→ Do this: Rewrite the lines below as a numbered list, omitting any blank lines.

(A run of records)
- - - -

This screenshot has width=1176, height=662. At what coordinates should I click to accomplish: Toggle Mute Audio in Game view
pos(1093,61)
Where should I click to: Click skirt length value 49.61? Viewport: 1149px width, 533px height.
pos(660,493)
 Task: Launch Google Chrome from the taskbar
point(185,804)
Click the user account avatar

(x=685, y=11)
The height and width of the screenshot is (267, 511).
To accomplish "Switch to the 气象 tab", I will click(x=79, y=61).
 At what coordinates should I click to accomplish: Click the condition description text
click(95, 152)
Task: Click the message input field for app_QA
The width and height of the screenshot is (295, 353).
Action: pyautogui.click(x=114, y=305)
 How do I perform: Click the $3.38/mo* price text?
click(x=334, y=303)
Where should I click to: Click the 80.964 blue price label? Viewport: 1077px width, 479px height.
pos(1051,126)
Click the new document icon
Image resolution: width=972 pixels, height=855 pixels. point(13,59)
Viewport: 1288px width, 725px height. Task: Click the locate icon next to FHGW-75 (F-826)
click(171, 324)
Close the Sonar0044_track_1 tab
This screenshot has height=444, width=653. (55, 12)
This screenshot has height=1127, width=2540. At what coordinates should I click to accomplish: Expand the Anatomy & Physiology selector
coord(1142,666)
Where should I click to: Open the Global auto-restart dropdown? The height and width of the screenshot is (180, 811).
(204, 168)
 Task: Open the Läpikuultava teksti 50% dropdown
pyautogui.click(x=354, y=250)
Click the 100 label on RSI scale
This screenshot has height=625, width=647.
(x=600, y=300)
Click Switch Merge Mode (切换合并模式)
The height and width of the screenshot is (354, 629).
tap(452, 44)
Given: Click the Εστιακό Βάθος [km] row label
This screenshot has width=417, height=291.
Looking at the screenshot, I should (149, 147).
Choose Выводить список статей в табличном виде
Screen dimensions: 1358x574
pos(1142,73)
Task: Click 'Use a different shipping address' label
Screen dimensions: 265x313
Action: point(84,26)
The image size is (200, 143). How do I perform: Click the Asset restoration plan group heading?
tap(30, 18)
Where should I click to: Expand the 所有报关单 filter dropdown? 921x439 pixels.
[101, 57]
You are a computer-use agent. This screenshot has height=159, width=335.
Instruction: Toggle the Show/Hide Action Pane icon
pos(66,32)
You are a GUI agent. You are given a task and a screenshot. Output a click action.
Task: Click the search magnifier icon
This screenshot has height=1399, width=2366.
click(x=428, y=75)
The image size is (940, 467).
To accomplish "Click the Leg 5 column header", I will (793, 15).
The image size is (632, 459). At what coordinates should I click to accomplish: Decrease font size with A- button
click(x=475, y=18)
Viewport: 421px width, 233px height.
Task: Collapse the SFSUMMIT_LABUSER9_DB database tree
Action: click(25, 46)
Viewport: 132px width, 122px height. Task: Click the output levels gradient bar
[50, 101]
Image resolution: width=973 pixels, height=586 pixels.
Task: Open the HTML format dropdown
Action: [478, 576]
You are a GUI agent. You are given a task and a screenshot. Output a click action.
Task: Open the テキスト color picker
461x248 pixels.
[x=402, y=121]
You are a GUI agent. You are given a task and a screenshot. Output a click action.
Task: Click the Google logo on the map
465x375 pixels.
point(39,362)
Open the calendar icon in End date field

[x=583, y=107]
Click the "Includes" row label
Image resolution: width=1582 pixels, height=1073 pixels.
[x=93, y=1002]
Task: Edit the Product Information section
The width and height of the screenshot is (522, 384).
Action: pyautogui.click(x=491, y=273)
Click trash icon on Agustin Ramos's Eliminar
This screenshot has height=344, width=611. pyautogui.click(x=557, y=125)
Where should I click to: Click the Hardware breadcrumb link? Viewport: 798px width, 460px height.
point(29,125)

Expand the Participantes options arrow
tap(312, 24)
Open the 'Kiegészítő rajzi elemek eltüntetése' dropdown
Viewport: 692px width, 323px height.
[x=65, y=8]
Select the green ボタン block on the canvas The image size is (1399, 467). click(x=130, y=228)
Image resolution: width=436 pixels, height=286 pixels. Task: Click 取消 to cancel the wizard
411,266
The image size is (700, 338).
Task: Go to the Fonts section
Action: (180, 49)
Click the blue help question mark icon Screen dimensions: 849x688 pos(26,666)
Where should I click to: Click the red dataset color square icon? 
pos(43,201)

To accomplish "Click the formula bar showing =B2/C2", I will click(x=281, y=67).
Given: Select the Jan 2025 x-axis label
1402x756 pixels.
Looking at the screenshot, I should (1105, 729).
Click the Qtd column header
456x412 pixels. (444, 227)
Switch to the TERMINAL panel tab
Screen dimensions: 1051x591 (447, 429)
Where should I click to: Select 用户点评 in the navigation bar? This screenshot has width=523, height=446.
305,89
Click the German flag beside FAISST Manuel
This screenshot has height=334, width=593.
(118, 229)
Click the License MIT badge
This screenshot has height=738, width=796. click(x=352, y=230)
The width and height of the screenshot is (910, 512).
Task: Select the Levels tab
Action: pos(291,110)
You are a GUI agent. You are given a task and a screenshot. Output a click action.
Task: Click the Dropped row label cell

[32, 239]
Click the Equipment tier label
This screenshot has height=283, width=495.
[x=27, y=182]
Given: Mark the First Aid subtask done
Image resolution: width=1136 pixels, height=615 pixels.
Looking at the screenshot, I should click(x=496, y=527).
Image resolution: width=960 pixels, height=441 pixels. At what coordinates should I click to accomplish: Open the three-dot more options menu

- - - -

→ Response to the exercise:
1. This screenshot has width=1176, height=662. At what coordinates should I click to accomplish: Toggle Mute Audio in Game view
2. pos(1093,61)
3. Where should I click to: Click skirt length value 49.61? Viewport: 1149px width, 533px height.
4. pos(660,493)
5.  Task: Launch Google Chrome from the taskbar
6. point(185,804)
7. Click the user account avatar
8. (x=685, y=11)
9. The height and width of the screenshot is (267, 511).
10. To accomplish "Switch to the 气象 tab", I will click(x=79, y=61).
11.  At what coordinates should I click to accomplish: Click the condition description text
12. click(95, 152)
13. Task: Click the message input field for app_QA
14. The width and height of the screenshot is (295, 353).
15. Action: pyautogui.click(x=114, y=305)
16.  How do I perform: Click the $3.38/mo* price text?
17. click(x=334, y=303)
18. Where should I click to: Click the 80.964 blue price label? Viewport: 1077px width, 479px height.
19. pos(1051,126)
20. Click the new document icon
21. Image resolution: width=972 pixels, height=855 pixels. point(13,59)
22. Viewport: 1288px width, 725px height. Task: Click the locate icon next to FHGW-75 (F-826)
23. click(171, 324)
24. Close the Sonar0044_track_1 tab
25. This screenshot has height=444, width=653. (55, 12)
26. This screenshot has height=1127, width=2540. At what coordinates should I click to accomplish: Expand the Anatomy & Physiology selector
27. coord(1142,666)
28. Where should I click to: Open the Global auto-restart dropdown? The height and width of the screenshot is (180, 811).
29. (204, 168)
30.  Task: Open the Läpikuultava teksti 50% dropdown
31. pyautogui.click(x=354, y=250)
32. Click the 100 label on RSI scale
33. This screenshot has height=625, width=647.
34. (x=600, y=300)
35. Click Switch Merge Mode (切换合并模式)
36. The height and width of the screenshot is (354, 629).
37. tap(452, 44)
38. Given: Click the Εστιακό Βάθος [km] row label
39. This screenshot has width=417, height=291.
40. Looking at the screenshot, I should (149, 147).
41. Choose Выводить список статей в табличном виде
42. Screen dimensions: 1358x574
43. pos(1142,73)
44. Task: Click 'Use a different shipping address' label
45. Screen dimensions: 265x313
46. Action: point(84,26)
47. The image size is (200, 143). How do I perform: Click the Asset restoration plan group heading?
48. tap(30, 18)
49. Where should I click to: Expand the 所有报关单 filter dropdown? 921x439 pixels.
50. [101, 57]
51. You are a computer-use agent. This screenshot has height=159, width=335.
52. Instruction: Toggle the Show/Hide Action Pane icon
53. pos(66,32)
54. You are a GUI agent. You are given a task and a screenshot. Output a click action.
55. Task: Click the search magnifier icon
56. This screenshot has height=1399, width=2366.
57. click(x=428, y=75)
58. The image size is (940, 467).
59. To accomplish "Click the Leg 5 column header", I will (793, 15).
60. The image size is (632, 459). At what coordinates should I click to accomplish: Decrease font size with A- button
61. click(x=475, y=18)
62. Viewport: 421px width, 233px height.
63. Task: Collapse the SFSUMMIT_LABUSER9_DB database tree
64. Action: click(25, 46)
65. Viewport: 132px width, 122px height. Task: Click the output levels gradient bar
66. [50, 101]
67. Image resolution: width=973 pixels, height=586 pixels.
68. Task: Open the HTML format dropdown
69. Action: [478, 576]
70. You are a GUI agent. You are given a task and a screenshot. Output a click action.
71. Task: Open the テキスト color picker
72. 461x248 pixels.
73. [x=402, y=121]
74. You are a GUI agent. You are given a task and a screenshot. Output a click action.
75. Task: Click the Google logo on the map
76. 465x375 pixels.
77. point(39,362)
78. Open the calendar icon in End date field
79. [x=583, y=107]
80. Click the "Includes" row label
81. Image resolution: width=1582 pixels, height=1073 pixels.
82. [x=93, y=1002]
83. Task: Edit the Product Information section
84. The width and height of the screenshot is (522, 384).
85. Action: pyautogui.click(x=491, y=273)
86. Click trash icon on Agustin Ramos's Eliminar
87. This screenshot has height=344, width=611. pyautogui.click(x=557, y=125)
88. Where should I click to: Click the Hardware breadcrumb link? Viewport: 798px width, 460px height.
89. point(29,125)
90. Expand the Participantes options arrow
91. tap(312, 24)
92. Open the 'Kiegészítő rajzi elemek eltüntetése' dropdown
93. Viewport: 692px width, 323px height.
94. [x=65, y=8]
95. Select the green ボタン block on the canvas The image size is (1399, 467). click(x=130, y=228)
96. Image resolution: width=436 pixels, height=286 pixels. Task: Click 取消 to cancel the wizard
97. 411,266
98. The image size is (700, 338).
99. Task: Go to the Fonts section
100. Action: (180, 49)
101. Click the blue help question mark icon Screen dimensions: 849x688 pos(26,666)
102. Where should I click to: Click the red dataset color square icon? 
103. pos(43,201)
104. To accomplish "Click the formula bar showing =B2/C2", I will click(x=281, y=67).
105. Given: Select the Jan 2025 x-axis label
106. 1402x756 pixels.
107. Looking at the screenshot, I should (1105, 729).
108. Click the Qtd column header
109. 456x412 pixels. (444, 227)
110. Switch to the TERMINAL panel tab
111. Screen dimensions: 1051x591 (447, 429)
112. Where should I click to: Select 用户点评 in the navigation bar? This screenshot has width=523, height=446.
113. 305,89
114. Click the German flag beside FAISST Manuel
115. This screenshot has height=334, width=593.
116. (118, 229)
117. Click the License MIT badge
118. This screenshot has height=738, width=796. click(x=352, y=230)
119. The width and height of the screenshot is (910, 512).
120. Task: Select the Levels tab
121. Action: pos(291,110)
122. You are a GUI agent. You are given a task and a screenshot. Output a click action.
123. Task: Click the Dropped row label cell
124. [32, 239]
125. Click the Equipment tier label
126. This screenshot has height=283, width=495.
127. [x=27, y=182]
128. Given: Mark the First Aid subtask done
129. Image resolution: width=1136 pixels, height=615 pixels.
130. Looking at the screenshot, I should click(x=496, y=527).
131. Image resolution: width=960 pixels, height=441 pixels. At what coordinates should I click to accomplish: Open the three-dot more options menu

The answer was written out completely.